• _Prompt_: An exact copy of the lines from the one containing "1024x764 pixels." through the last line below is required; include both of those lines and no others.

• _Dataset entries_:
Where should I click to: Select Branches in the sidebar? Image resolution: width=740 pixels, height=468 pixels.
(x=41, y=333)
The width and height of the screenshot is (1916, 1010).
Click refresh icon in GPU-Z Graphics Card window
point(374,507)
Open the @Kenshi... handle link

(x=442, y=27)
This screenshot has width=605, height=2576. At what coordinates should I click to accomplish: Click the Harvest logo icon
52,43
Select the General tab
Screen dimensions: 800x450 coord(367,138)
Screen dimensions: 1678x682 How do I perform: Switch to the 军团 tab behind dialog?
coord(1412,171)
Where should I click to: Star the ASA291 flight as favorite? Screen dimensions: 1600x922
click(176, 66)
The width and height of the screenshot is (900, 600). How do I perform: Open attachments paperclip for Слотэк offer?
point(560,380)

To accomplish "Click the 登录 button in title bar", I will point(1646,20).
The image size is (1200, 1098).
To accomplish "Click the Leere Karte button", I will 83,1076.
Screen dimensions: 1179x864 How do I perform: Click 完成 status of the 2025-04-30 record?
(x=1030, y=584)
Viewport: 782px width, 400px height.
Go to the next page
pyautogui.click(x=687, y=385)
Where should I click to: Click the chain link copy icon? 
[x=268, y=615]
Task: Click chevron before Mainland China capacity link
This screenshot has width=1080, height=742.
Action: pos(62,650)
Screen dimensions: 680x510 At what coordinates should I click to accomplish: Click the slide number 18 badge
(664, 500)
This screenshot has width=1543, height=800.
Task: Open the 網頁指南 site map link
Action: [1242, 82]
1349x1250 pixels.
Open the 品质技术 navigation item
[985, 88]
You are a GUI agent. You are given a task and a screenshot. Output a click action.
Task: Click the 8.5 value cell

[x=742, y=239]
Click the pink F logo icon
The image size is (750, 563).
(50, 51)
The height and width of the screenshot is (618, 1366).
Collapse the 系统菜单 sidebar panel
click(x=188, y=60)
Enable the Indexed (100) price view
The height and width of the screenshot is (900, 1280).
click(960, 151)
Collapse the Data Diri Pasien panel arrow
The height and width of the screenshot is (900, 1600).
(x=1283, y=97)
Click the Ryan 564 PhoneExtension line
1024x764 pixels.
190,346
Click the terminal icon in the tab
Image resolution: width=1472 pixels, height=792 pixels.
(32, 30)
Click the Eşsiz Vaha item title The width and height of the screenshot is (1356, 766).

• _Reply_:
1024x764 pixels.
190,346
Click the terminal icon in the tab
Image resolution: width=1472 pixels, height=792 pixels.
(32, 30)
Click the Eşsiz Vaha item title The width and height of the screenshot is (1356, 766).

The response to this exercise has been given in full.